1919年の録音時、作曲家は83歳であったはずだが、運指に加齢による衰えはおろか苦労の後さえも一切感じられず、大変に驚いた。録音で聴くサン=サーンスのタッチの印象は、同じフランスの歴史的ピアニストの例でいうと、エドゥアルド・リスレを少し細くしたような感じである。
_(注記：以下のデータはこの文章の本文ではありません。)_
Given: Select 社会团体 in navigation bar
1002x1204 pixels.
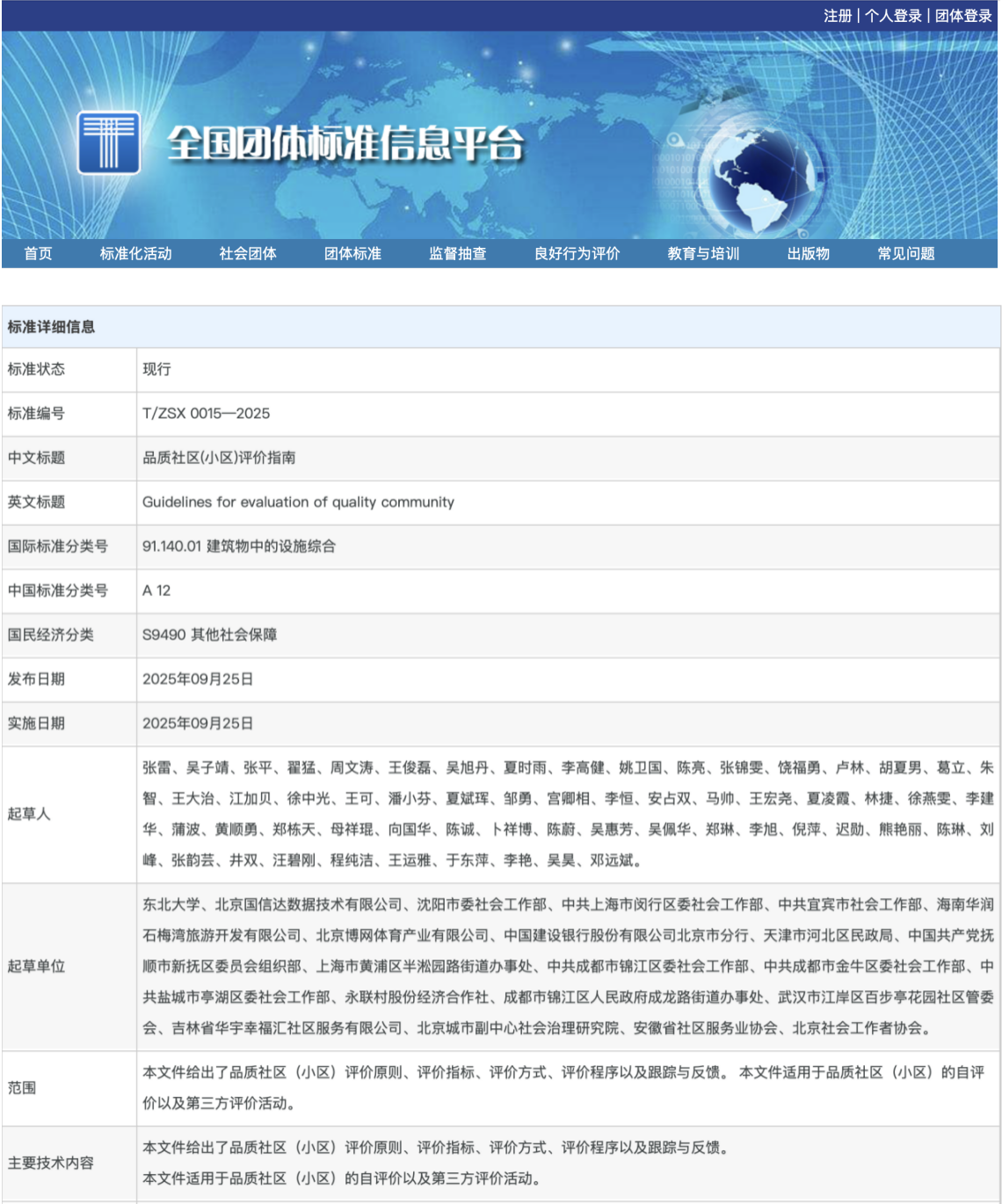Looking at the screenshot, I should 248,254.
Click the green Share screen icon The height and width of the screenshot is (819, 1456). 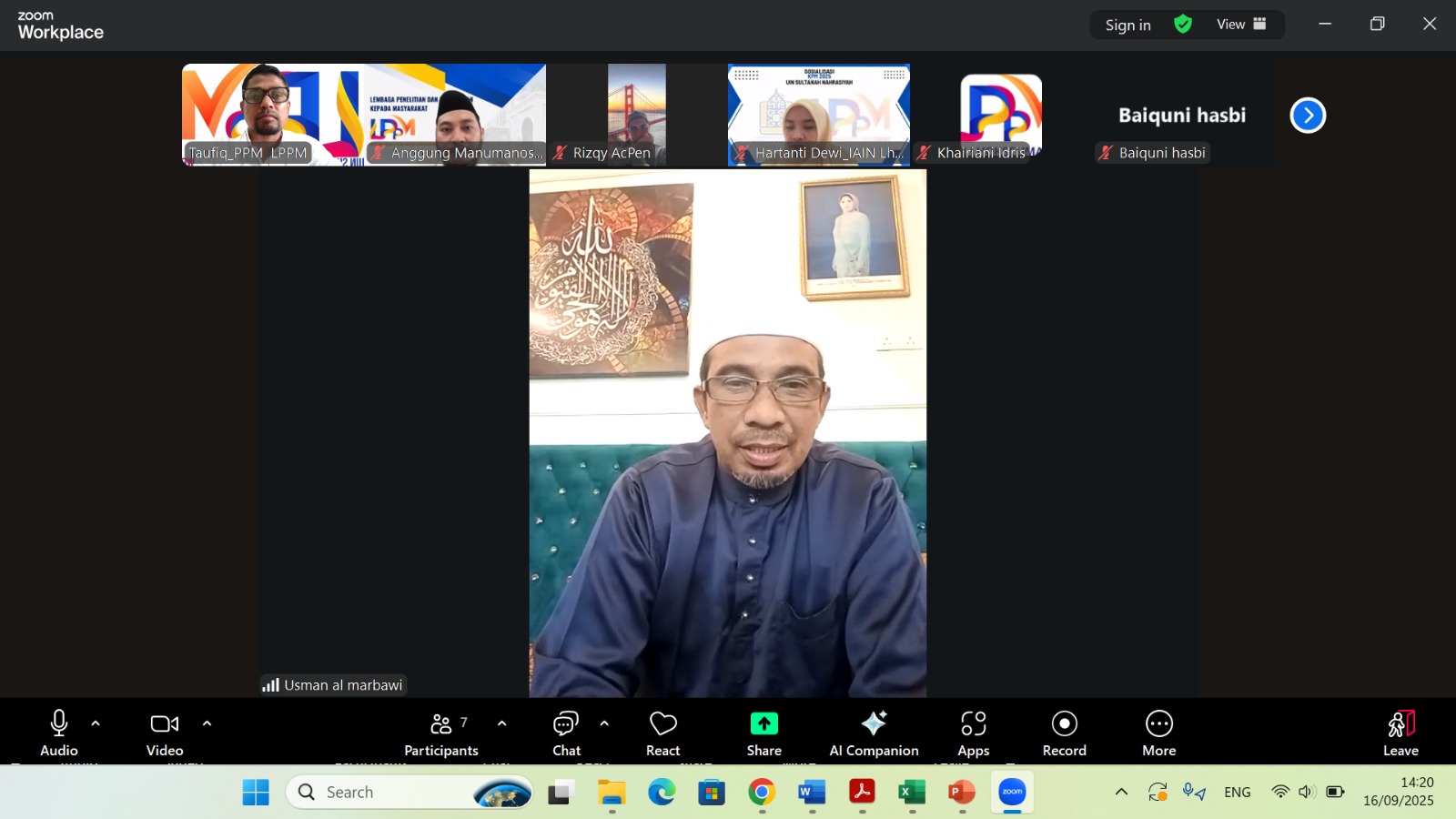click(763, 724)
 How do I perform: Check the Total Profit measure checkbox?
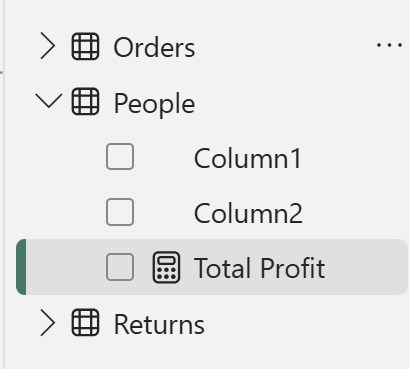(120, 267)
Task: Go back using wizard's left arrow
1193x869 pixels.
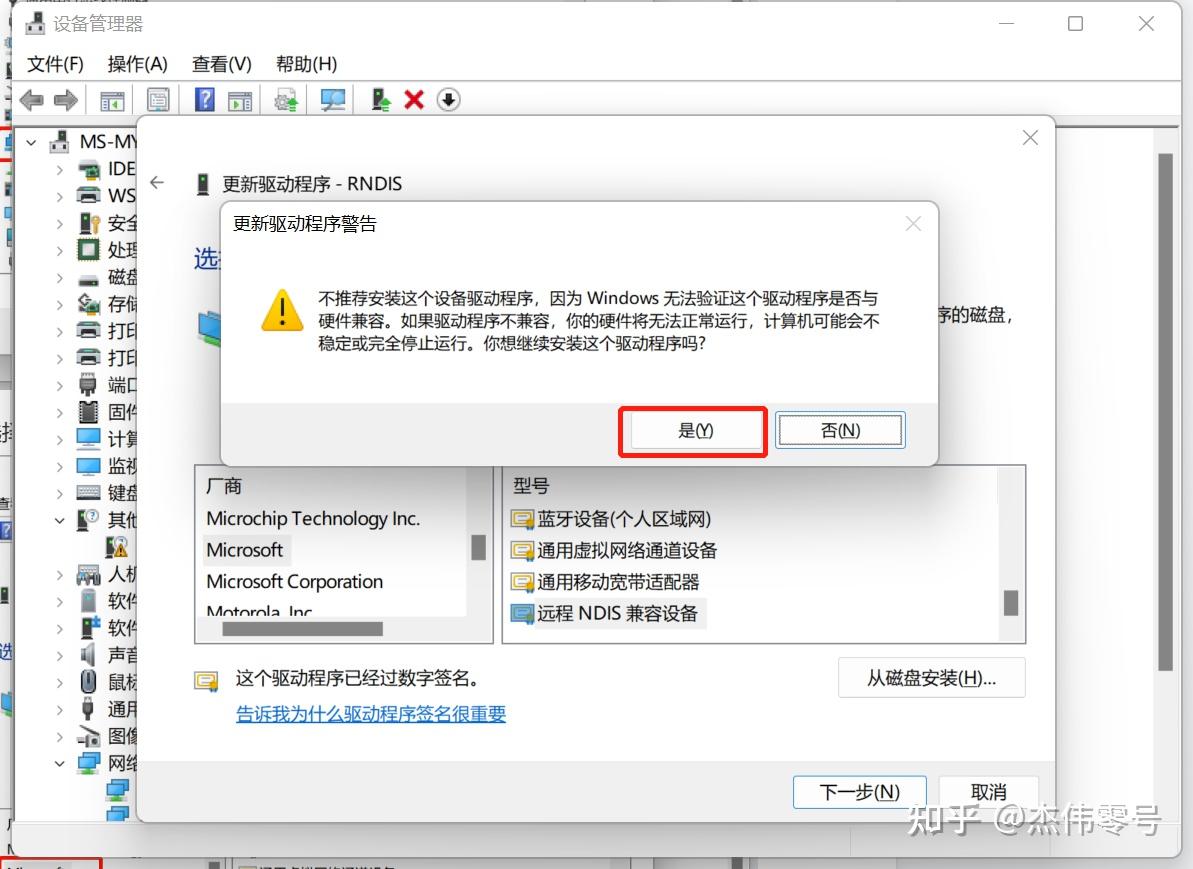Action: 157,183
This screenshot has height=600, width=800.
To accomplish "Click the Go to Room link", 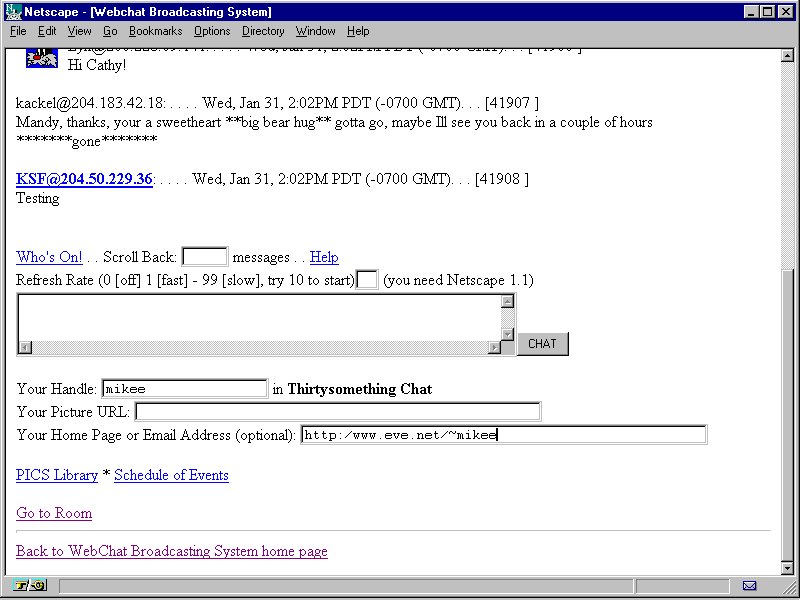I will 54,513.
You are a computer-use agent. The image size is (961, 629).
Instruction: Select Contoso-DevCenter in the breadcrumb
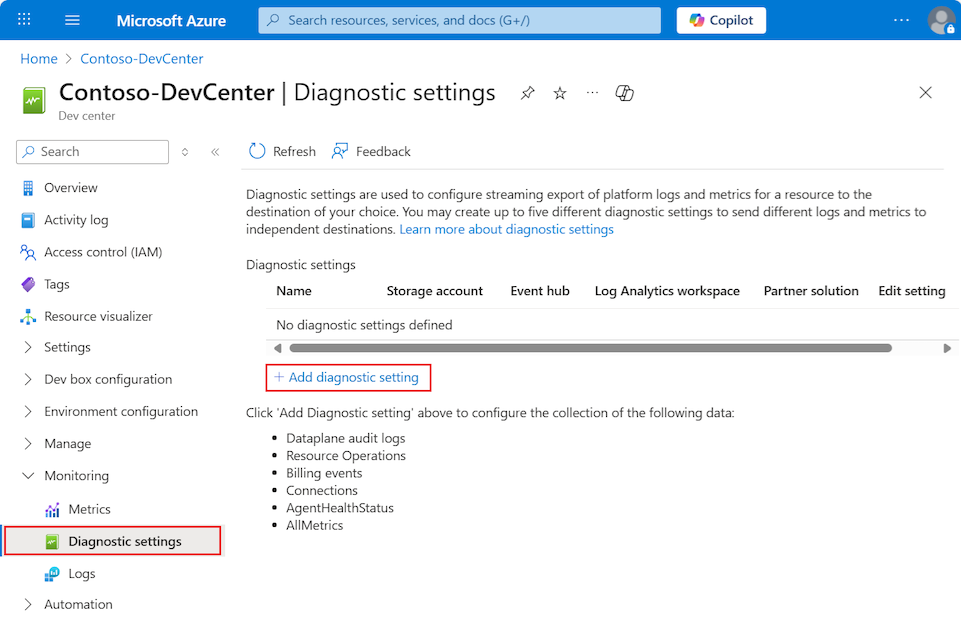[141, 58]
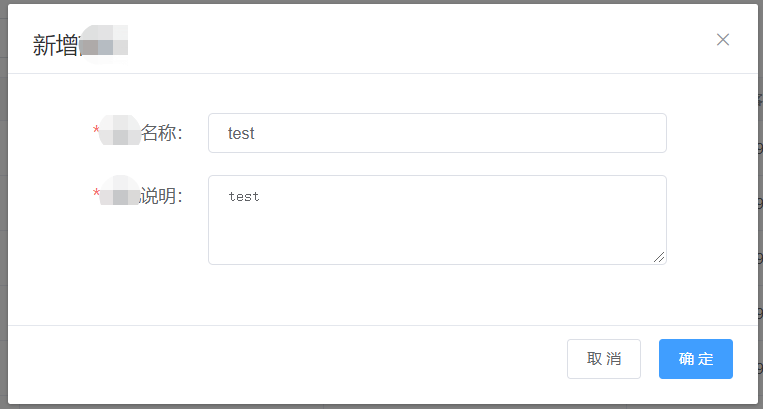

収録曲のうちop.104のワルツは、よほどお気に入りなのか、この1904年と1919年の2回の録音の他に、ピアノロールに残した演奏が少なくとも2つある。1つ目は1905年にウェルテ・ミニョン社に残したもので、他のロールとともにStainwayを使ってTacetが復刻。2つ目は1915年にエオリアン社に残した演奏の内のひとつと思われ、コンドンコレクションとしてBellaphon=DENONヤマハのC7を使って復刻している。

今回改めて同一曲を実際の録音とピアノロールで比較したところ、ピアノロールの方はどちらの演奏も速い運指が必要な場所で弾き崩しているように聴こえる箇所が散見されるのだが、録音を聴くと全くそんな事はない(特に1919年のは録音技術の進歩により細部の音の粒まではっきりと聴こえ、奇跡的な若さを保った指回りを感じる事ができる)。やはりここらへんがピアノロールによる限界のようだ。